I don't think I need to recount what happened yesterday. When I heard about it from my father when I got home from work, I had to (and I mean HAD TO) see what was going on.
The descriptions, the blood, first-hand accounts, everything, triggered my memories of stuff that I had seen and been through over in Iraq. The second I knew I was triggered, I slammed shut my computer and I walked away and tried to do stuff that would take my mind off of what had happened up in Boston. I succeeded pretty well and was able to go to bed at a fairly normal hour. Then the nightmares came. They weren't so bad that they woke me up, but it was an endless cycle of suffering and emotional pain. When my alarm went off at 0600, I didn't get out of bed. I barely made it to work and I knew that I was going to be anxious as all hell.
And I was. An hour in, I had to pop an extra anxiety med to keep my self going. Another hour later, another.
Wash, rinse, repeat for five straight hours. I didn't have any more with me and I knew that my anxiety was still getting worse. I gutted it out but told my boss that as soon as the evening shift came in at two, I had to leave. To his credit, he didn't question it. He thanked me for gutting it out today. I think he knew that something was really rattling my cage.
So, I came home and I unwound. I took another pill and ended up passing out in my recliner, only to be woken up when my wife and daughter got home. I still feel triggered, but I am hoping that is something that I can work through with my individual therapist and group therapy tomorrow. I guess we'll see,
This is where I want to do a little explaining. Why was work so hard for me?
Everybody, and I do mean EVERYBODY was talking about it. The customers, the employees, everybody. Everybody had a theory about who did it, why, how, everything. To make matters worse, I came into work and the flags were still at full mast. It just tweaked me that much more. I immediately went to the store manager and asked him if he knew why the flags weren't at half mast. He said he'd look into it. Thankfully, the next opportunity I had to check, they were or I think I might have lost it. All in all, it was one conversation between two customers that I overhead that almost made me blow a gasket:
CustA: You heard about that Boston Shit, right?

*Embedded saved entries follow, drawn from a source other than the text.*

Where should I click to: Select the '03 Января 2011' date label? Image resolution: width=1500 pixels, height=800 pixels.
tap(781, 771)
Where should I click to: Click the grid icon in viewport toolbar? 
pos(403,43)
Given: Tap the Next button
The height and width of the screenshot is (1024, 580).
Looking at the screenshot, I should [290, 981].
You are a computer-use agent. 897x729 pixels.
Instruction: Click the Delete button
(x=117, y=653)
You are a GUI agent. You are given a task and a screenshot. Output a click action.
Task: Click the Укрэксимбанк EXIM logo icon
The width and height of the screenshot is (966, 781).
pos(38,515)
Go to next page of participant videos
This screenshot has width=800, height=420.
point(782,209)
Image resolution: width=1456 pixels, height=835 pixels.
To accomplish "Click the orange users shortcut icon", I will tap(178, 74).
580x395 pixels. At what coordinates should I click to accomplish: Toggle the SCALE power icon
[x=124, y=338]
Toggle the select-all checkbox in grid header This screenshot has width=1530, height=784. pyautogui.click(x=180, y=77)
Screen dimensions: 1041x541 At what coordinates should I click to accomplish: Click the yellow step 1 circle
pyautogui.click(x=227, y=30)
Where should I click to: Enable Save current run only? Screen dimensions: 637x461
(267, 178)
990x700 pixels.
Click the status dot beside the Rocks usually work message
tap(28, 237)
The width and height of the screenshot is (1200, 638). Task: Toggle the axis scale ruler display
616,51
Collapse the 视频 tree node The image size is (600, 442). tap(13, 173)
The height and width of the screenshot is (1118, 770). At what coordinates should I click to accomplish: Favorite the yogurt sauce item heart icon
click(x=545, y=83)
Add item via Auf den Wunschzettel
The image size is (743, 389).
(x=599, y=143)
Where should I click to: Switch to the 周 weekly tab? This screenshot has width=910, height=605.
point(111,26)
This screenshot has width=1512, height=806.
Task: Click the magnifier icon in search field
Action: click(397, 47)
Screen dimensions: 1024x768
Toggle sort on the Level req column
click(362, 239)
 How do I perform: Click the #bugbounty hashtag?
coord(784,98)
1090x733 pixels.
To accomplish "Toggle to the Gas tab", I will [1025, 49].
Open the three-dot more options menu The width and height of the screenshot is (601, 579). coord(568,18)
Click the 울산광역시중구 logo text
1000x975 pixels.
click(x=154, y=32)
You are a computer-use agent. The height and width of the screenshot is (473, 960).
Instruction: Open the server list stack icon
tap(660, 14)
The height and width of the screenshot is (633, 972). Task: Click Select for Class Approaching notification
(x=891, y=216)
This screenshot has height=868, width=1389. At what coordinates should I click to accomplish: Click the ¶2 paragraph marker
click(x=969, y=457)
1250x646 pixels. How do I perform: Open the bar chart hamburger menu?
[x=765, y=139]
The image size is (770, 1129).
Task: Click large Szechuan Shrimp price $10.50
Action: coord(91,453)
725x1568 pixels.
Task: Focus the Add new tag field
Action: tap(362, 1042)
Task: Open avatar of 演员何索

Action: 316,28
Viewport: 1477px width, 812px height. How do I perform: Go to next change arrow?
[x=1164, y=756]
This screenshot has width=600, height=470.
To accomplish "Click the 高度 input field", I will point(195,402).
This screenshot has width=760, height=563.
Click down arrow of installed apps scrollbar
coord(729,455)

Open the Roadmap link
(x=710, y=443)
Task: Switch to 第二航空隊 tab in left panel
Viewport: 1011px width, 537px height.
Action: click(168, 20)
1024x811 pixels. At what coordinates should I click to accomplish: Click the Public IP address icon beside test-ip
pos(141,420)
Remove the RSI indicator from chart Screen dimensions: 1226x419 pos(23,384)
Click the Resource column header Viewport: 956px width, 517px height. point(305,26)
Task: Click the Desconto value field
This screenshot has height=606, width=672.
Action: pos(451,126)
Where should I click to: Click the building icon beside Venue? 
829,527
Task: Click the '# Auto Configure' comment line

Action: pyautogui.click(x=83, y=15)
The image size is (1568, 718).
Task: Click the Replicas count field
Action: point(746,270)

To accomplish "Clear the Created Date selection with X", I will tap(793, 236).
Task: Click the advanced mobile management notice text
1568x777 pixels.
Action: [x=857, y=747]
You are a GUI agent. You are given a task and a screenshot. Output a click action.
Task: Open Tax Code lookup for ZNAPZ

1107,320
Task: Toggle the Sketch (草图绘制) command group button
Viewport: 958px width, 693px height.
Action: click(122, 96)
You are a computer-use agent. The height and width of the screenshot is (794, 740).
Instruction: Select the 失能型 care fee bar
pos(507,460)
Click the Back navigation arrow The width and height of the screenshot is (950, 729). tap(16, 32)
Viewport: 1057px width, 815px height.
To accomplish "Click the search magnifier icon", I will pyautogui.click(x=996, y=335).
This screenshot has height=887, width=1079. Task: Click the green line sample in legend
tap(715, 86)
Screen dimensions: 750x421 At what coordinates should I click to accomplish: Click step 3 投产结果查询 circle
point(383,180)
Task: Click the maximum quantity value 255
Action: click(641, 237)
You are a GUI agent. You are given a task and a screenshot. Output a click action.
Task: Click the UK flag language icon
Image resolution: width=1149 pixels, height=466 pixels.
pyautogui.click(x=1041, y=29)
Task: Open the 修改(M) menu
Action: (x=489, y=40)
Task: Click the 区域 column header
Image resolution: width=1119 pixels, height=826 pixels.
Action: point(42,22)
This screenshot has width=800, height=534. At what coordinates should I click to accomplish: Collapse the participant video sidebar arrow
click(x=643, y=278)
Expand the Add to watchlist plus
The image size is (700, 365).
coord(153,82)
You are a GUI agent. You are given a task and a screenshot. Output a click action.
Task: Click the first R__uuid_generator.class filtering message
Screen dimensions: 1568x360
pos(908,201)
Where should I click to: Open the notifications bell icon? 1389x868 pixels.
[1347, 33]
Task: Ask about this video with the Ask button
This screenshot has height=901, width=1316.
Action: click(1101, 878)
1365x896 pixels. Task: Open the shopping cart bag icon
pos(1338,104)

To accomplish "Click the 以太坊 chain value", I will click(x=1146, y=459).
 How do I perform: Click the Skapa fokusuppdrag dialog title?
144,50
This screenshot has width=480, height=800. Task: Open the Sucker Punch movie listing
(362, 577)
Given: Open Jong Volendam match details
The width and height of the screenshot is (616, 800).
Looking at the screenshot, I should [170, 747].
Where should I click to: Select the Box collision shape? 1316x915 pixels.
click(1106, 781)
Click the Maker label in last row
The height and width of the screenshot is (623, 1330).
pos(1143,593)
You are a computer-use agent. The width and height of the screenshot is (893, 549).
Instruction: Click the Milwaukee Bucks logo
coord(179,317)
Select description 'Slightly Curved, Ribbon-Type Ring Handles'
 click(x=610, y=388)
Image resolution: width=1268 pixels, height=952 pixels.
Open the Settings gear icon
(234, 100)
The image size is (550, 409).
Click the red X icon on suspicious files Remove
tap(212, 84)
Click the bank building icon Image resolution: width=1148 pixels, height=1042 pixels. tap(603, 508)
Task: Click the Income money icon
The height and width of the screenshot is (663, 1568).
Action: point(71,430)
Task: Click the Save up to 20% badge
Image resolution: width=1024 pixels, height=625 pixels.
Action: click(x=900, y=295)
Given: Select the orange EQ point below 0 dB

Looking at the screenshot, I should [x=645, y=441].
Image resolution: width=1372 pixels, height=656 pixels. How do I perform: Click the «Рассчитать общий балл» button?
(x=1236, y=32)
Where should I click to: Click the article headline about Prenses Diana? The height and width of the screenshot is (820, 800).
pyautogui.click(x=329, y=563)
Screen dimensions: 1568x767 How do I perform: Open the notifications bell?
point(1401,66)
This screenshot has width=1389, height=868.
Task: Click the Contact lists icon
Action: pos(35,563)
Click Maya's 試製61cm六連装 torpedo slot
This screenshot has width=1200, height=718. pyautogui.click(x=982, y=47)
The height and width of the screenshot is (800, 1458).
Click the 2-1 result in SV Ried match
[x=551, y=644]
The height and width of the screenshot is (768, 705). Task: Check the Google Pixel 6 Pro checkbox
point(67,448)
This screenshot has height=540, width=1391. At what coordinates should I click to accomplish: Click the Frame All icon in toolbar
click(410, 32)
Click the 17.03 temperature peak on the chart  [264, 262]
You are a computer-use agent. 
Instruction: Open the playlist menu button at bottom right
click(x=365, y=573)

CustB: Yeah, that's what happens when you let those dirty Arabs into our country.
CustA: I know, man. They already got a Saudi in lock-up.
CustB: They should have just let that sand-N****R ass bleed.
Yup. This shit brings out the best in people, don't ya think? I almost didn't walk away. All I can say is this:
If you are a veteran who has been triggered by this bombing, don't watch the fucking news! Just leave well enough alone. If you don't trust yourself not to, ask your family or spouse for support in this. It makes things easier when I am not constantly re-triggering myself. It's not that I don't care, it's that I care to much and the feeling of helplessness, not being able to do anything to help kills me. I know you know what I mean.
So there it is. Avoid triggers and avoid people you know that are ignorant and hateful. Now I am calling it a day and I am going to spend time with my wife and daughter who I suddenly find even more precious than I did yesterday.
As I continue my life with PTSD, I will share my challenges and discoveries on this blog.